ガラクタ♂♀狂想曲
いい言葉を思いついて、もっとカッコよく決めるつもりだったのに。なんていうか、しまりが悪い。
あれがサヨナラの言葉になってしまうわけではないのに、手元まで見る余裕がなかった。
「ボーっとしない」
その声に振り返れば、すぐ後ろにデンちゃんがいた。
「——びっくり」
「冷やしたほうがいい」
「え?」
そのまま腕を掴まれた私は、まるで連行されるみたいに水道の前まで連れて行かれ、そして勢いよく出した水の中へ手を突っ込んだデンちゃん。辺りに水しぶきがたくさん飛んだ。
「出しすぎだよ」
水の勢いを少し弱め、デンちゃんを見上げる。
「大丈夫?」
「うん。だけど、ごめん。おかゆが少し減っちゃった」
すると穏やかな表情で笑うデンちゃん。それはときどき見せる、かなり大人びた表情でドキッとしてしまう。

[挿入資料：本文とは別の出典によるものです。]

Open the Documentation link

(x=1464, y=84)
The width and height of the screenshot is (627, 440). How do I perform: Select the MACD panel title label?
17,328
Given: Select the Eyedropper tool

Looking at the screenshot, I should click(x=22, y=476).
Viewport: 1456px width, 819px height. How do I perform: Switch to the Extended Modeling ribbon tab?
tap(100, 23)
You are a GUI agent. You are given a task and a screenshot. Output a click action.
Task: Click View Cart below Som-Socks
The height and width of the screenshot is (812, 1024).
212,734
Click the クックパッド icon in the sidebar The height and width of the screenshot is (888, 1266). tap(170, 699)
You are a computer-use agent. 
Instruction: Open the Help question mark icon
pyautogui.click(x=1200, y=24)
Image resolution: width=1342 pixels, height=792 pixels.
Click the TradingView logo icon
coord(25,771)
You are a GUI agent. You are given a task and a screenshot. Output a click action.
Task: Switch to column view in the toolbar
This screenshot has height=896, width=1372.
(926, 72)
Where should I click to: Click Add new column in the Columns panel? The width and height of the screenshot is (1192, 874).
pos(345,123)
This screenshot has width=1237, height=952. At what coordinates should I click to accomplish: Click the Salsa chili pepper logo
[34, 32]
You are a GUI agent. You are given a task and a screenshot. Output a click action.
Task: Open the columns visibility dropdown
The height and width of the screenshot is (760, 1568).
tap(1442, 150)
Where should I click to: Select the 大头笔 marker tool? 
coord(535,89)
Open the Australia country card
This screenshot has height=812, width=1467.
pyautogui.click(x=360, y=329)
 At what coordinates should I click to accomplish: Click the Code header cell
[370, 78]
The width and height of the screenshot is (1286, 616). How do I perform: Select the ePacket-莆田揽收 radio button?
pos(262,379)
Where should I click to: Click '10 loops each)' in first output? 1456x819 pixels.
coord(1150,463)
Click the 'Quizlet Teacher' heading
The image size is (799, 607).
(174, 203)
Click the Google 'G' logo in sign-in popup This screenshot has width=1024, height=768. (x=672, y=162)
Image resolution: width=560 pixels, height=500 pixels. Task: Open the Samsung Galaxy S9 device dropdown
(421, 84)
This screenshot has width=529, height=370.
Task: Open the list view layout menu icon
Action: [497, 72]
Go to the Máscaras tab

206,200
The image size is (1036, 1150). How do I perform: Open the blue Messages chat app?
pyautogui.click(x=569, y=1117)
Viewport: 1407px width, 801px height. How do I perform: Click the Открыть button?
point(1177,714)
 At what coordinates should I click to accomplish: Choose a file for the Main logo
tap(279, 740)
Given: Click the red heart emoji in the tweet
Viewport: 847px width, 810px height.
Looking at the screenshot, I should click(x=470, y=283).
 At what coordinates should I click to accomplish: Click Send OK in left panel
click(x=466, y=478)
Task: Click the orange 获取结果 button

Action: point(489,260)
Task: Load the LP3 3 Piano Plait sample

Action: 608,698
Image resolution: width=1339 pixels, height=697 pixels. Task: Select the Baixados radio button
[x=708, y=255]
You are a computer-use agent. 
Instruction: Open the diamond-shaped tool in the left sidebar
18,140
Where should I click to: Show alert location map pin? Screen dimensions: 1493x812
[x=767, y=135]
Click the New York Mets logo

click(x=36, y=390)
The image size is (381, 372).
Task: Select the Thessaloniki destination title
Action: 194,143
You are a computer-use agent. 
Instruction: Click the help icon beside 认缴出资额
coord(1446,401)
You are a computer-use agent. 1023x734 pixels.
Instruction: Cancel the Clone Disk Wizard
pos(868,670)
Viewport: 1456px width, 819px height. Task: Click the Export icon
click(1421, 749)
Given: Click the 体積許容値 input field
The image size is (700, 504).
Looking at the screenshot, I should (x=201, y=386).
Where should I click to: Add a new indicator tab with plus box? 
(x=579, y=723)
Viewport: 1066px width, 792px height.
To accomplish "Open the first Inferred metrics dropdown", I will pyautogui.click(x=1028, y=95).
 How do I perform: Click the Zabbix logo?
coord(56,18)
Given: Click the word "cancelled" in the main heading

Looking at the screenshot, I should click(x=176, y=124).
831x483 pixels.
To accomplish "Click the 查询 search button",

「——もっと焦らないと。ショコちゃんのんびり屋さんすぎ。痕が残ったらどうするんだよ」
「大袈裟だよ」
するとデンちゃんは、なぜか不思議そうな顔で私を覗き込む。
「——ねえ。どうして、そんな顔するの?」
「俺?」
「ほかに誰?」
「あー…、確かに。俺の頭がヘンかも」
そしてすっと目を細め笑ったデンちゃんは、ゆっくり息を吐き出した。
「抱きしめてもいい?」
「…わざわざ聞くの?」
我ながら可愛くないと思う。だけどデンちゃんは小さく笑った。
「——ドキドキ」
「もーふざけないで。それにそれは熱があるからでしょ。デンちゃんは、いま病人なんだから」
ドキドキしているのは、私のほう。だってデンちゃんがいま、頭の中でなにを考えているのかわからない。いまぼんやりとしているように見えるのは、熱のせいなのか、それともほかのことなのか。